I am always looking for appetizing ways to cook the greens that come in our New Roots Organics bin. I like them, but can’t always face them straight up.
Joe’s Special was something my mom made often for dinner when we were growing up. Since I was scared of spinach as a small kid, and didn’t like mushrooms until I was in my 30s, it was never a favorite. But now it is! I’ve started making it with ground turkey breast to cut down on our red meat intake a bit.

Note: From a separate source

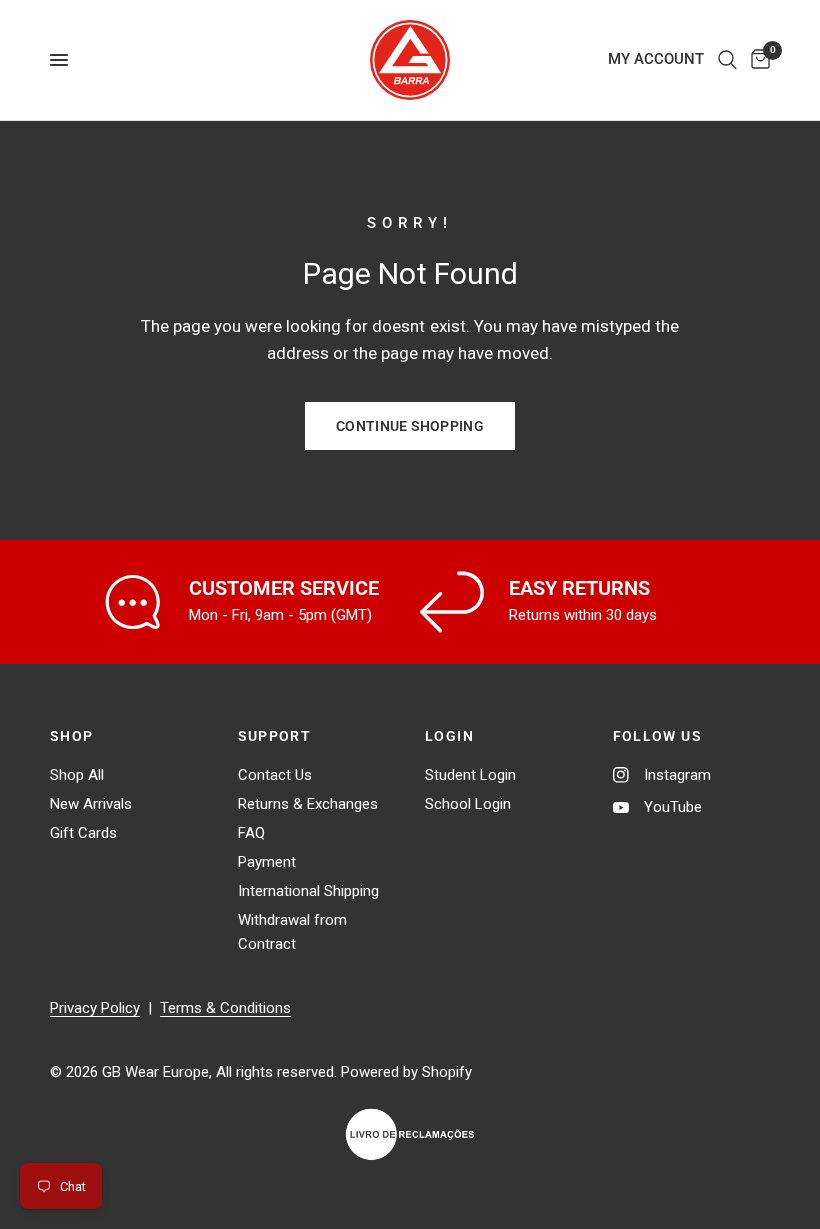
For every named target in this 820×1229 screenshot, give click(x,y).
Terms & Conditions (225, 1008)
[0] (757, 60)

I’m so disappointed that I haven’t been able to find my mom’s original recipe. I don’t know for sure that she used one because it is one of those dishes you can kind of make up as you go along. I suspect that she based her version on the one at the 13 Coins. Some Joe’s Specials are eggier, like a scramble, but Mom’s was more of a hash with just enough egg to bind the ingredients together.
Turkey Joe’s Special
- 1-2 Tbsp olive oil
- 1 1/3 lb ground turkey breast
- 1 1/2 c diced onion
- 3 cloves minced garlic
- 2 c sliced mushrooms
- 1 bunch leafy greens: kale, spinach, chard or collards. Washed and torn into small pieces.
- 1 tsp dried sage
- 1 tsp oregano
- generous grind of black pepper
- pinch nutmeg
- 4 eggs, lightly beaten
- Grated Parmesan cheese
- Heat the oil in a large skillet over medium-high heat. Add the turkey and begin crumbling.
- Once the turkey is broken up and beginning to cook, add the onion and garlic. Saute 1-2 minutes.

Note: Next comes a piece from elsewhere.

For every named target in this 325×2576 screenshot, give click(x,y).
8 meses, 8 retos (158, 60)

- Add the mushrooms, sage, oregano, pepper, and nutmeg. Continue cooking until the turkey is done and the vegetables are soft.
- Add the greens. Stir until wilted.
- Push everything to one side of the pan and pour in the eggs. Scramble lightly, then toss with the rest of the Special.

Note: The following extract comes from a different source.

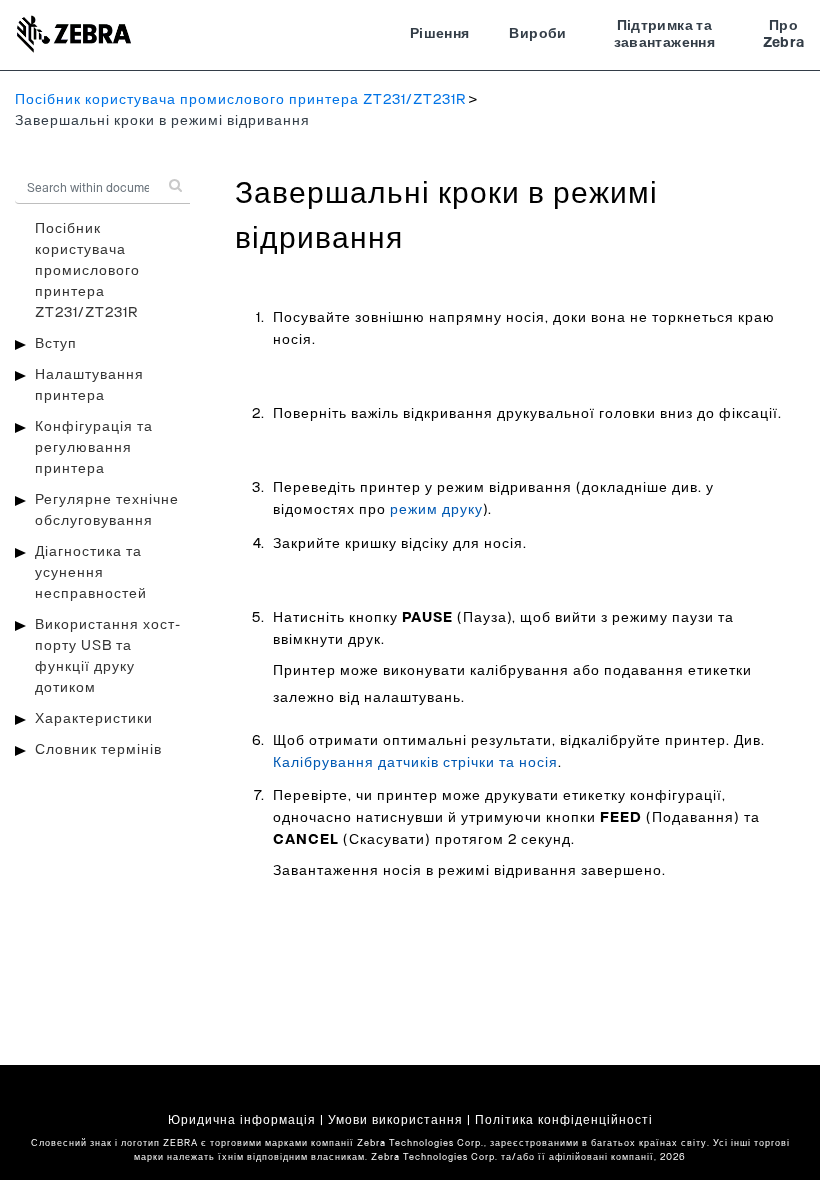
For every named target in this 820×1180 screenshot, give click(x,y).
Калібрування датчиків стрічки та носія (415, 763)
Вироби (537, 34)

- Serve topped with cheese, with crusty French bread or roasted potato wedges.
Makes 4-6 servings.
I added zucchini tonight because, well, I had some zucchini that needed to be eaten. I used pre-cut onions and mushrooms from Trader Joe’s to speed along the prep time, but you could always do your own pre-cutting. I often chop the vegetables for Monday and Tuesday’s dinners on Sunday so that I’m all ready to go and much less likely to suggest ordering pizza.